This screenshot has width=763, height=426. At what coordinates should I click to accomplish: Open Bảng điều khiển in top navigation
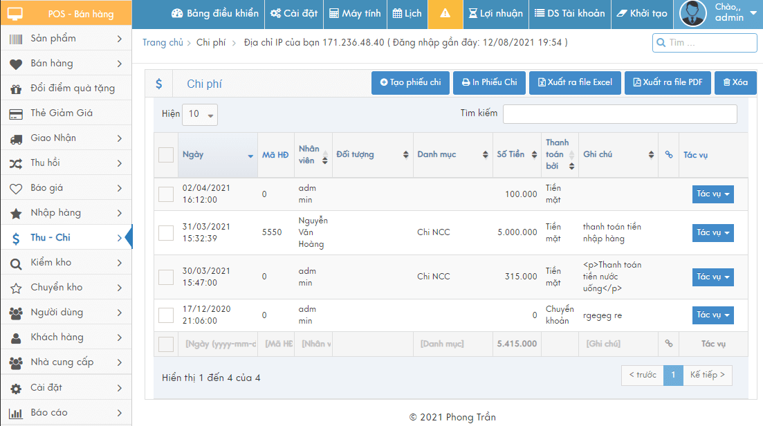tap(214, 14)
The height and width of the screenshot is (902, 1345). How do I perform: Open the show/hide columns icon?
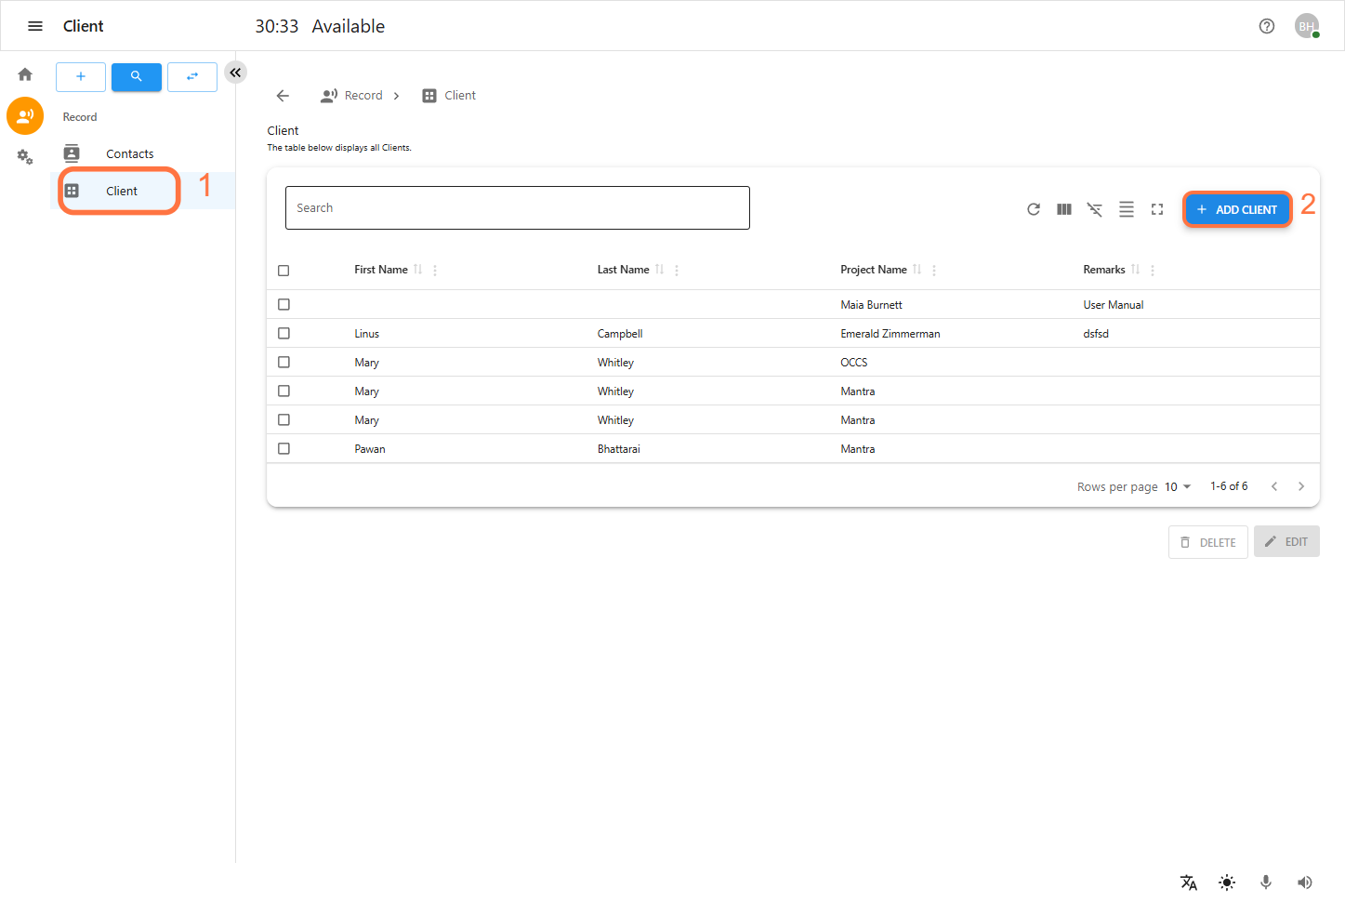pos(1064,209)
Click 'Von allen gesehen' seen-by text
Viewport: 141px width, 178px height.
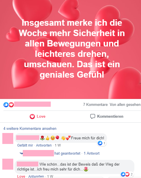click(125, 104)
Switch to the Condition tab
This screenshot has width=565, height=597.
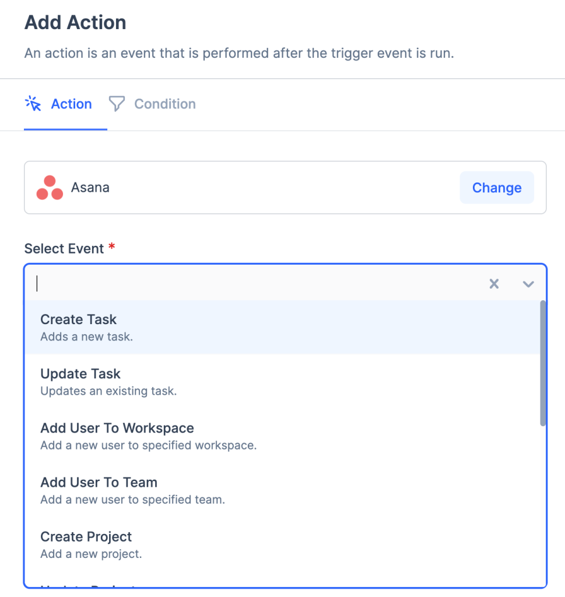(164, 104)
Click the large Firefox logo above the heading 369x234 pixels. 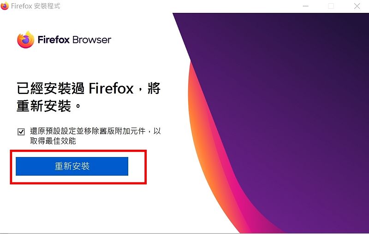[26, 40]
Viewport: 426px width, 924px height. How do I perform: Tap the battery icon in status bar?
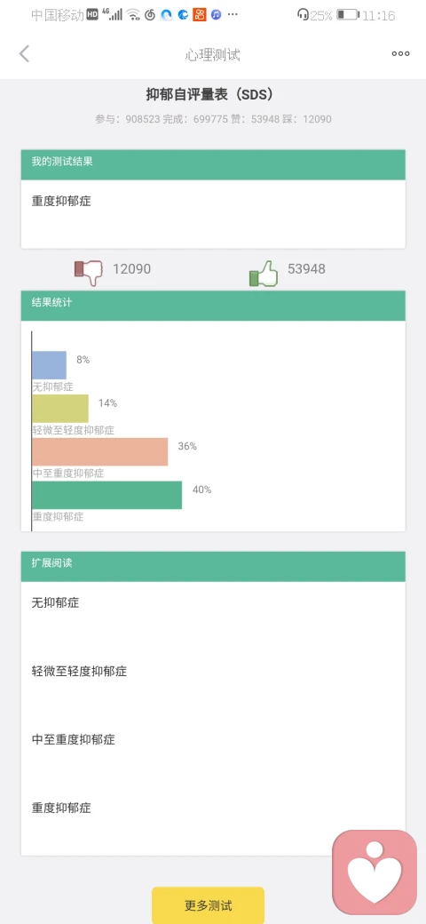[x=348, y=15]
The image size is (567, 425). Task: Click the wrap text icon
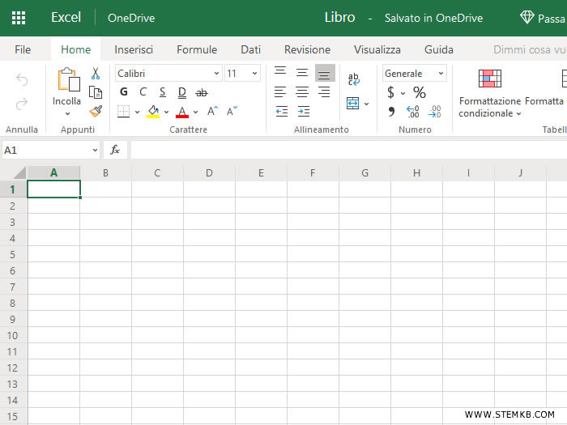(354, 79)
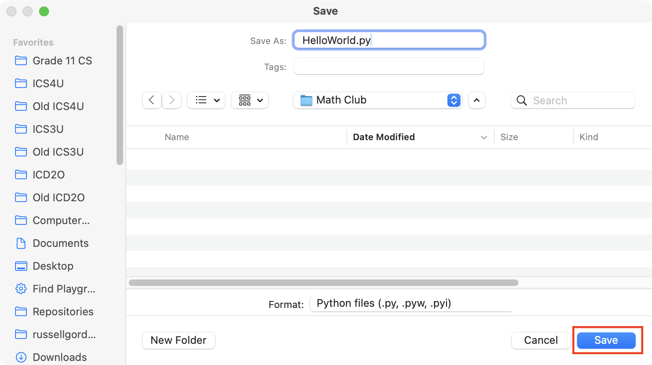Click the back navigation arrow
The image size is (652, 365).
(x=152, y=100)
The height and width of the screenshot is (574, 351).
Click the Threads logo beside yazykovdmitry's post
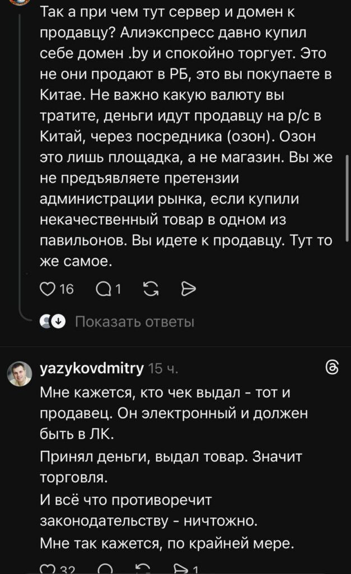pyautogui.click(x=331, y=368)
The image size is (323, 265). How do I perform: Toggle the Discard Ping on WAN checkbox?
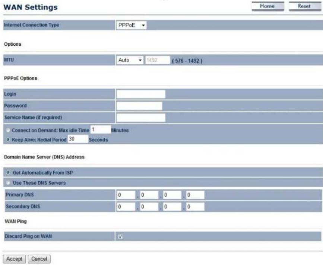tap(120, 236)
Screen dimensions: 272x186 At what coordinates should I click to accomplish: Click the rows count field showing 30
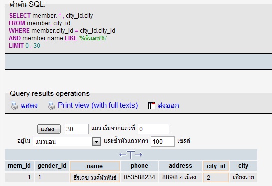(77, 129)
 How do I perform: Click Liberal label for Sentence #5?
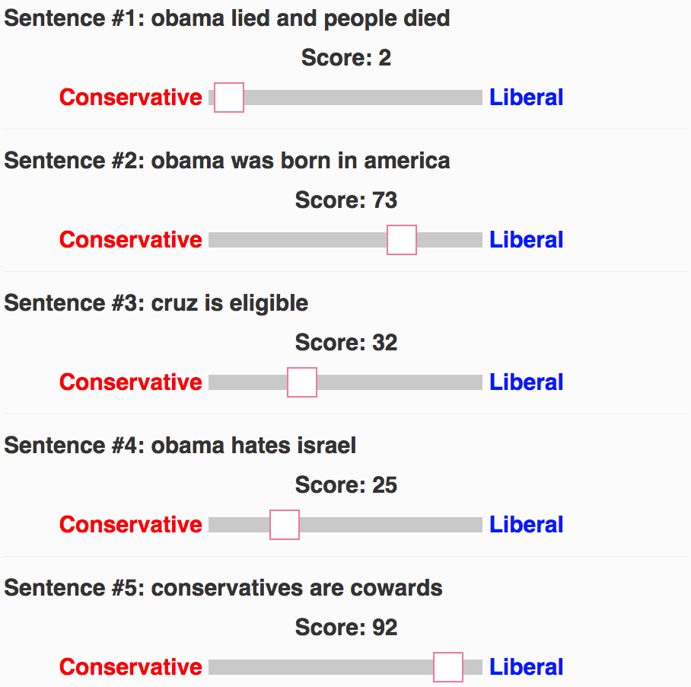click(x=526, y=666)
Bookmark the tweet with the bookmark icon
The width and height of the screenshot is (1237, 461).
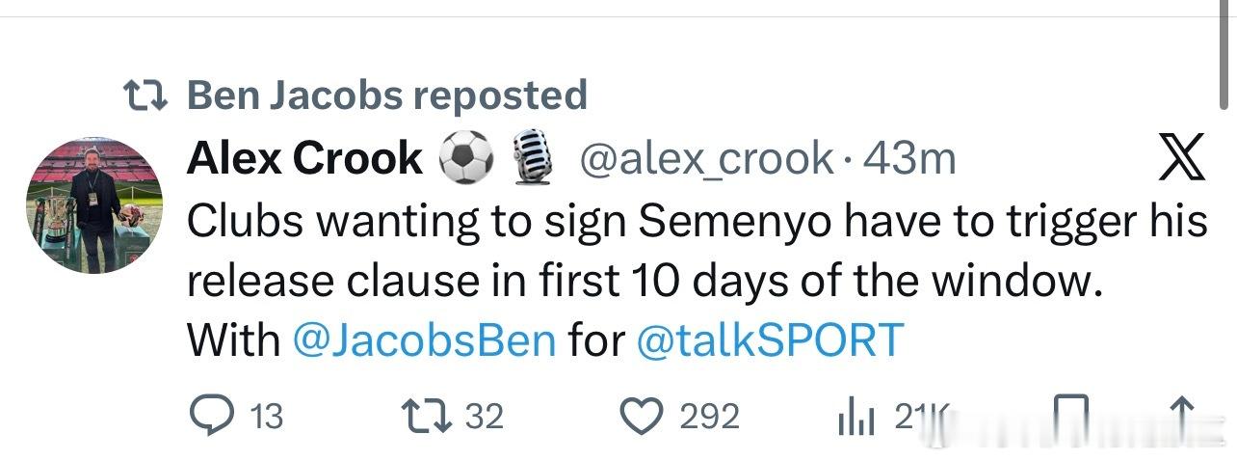[1069, 415]
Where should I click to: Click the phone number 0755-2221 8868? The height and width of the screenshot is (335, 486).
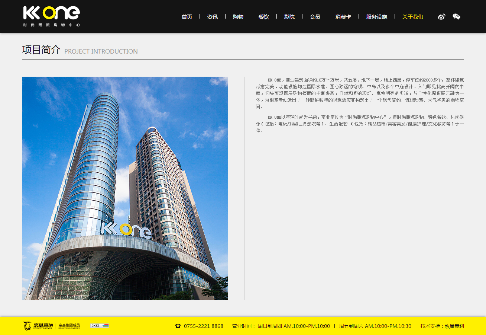pyautogui.click(x=203, y=326)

══════════════════════════════

▸ **TRY IT**
Reproduce exactly, without any picture, the lines from the one bearing "Click the Threads" to the last line of the records above.

▸ **TASK OUTPUT**
Click the Threads logo beside yazykovdmitry's post
pyautogui.click(x=331, y=368)
The image size is (323, 265). How do I perform: Toggle the Discard Ping on WAN checkbox?
tap(120, 236)
Screen dimensions: 272x186 At what coordinates should I click to accomplish: Click the rows count field showing 30
(77, 129)
 How do I perform: Click Liberal label for Sentence #5?
click(x=526, y=666)
Bookmark the tweet with the bookmark icon
The width and height of the screenshot is (1237, 461).
[1069, 415]
Where should I click to: Click the phone number 0755-2221 8868? The height and width of the screenshot is (335, 486).
pyautogui.click(x=203, y=326)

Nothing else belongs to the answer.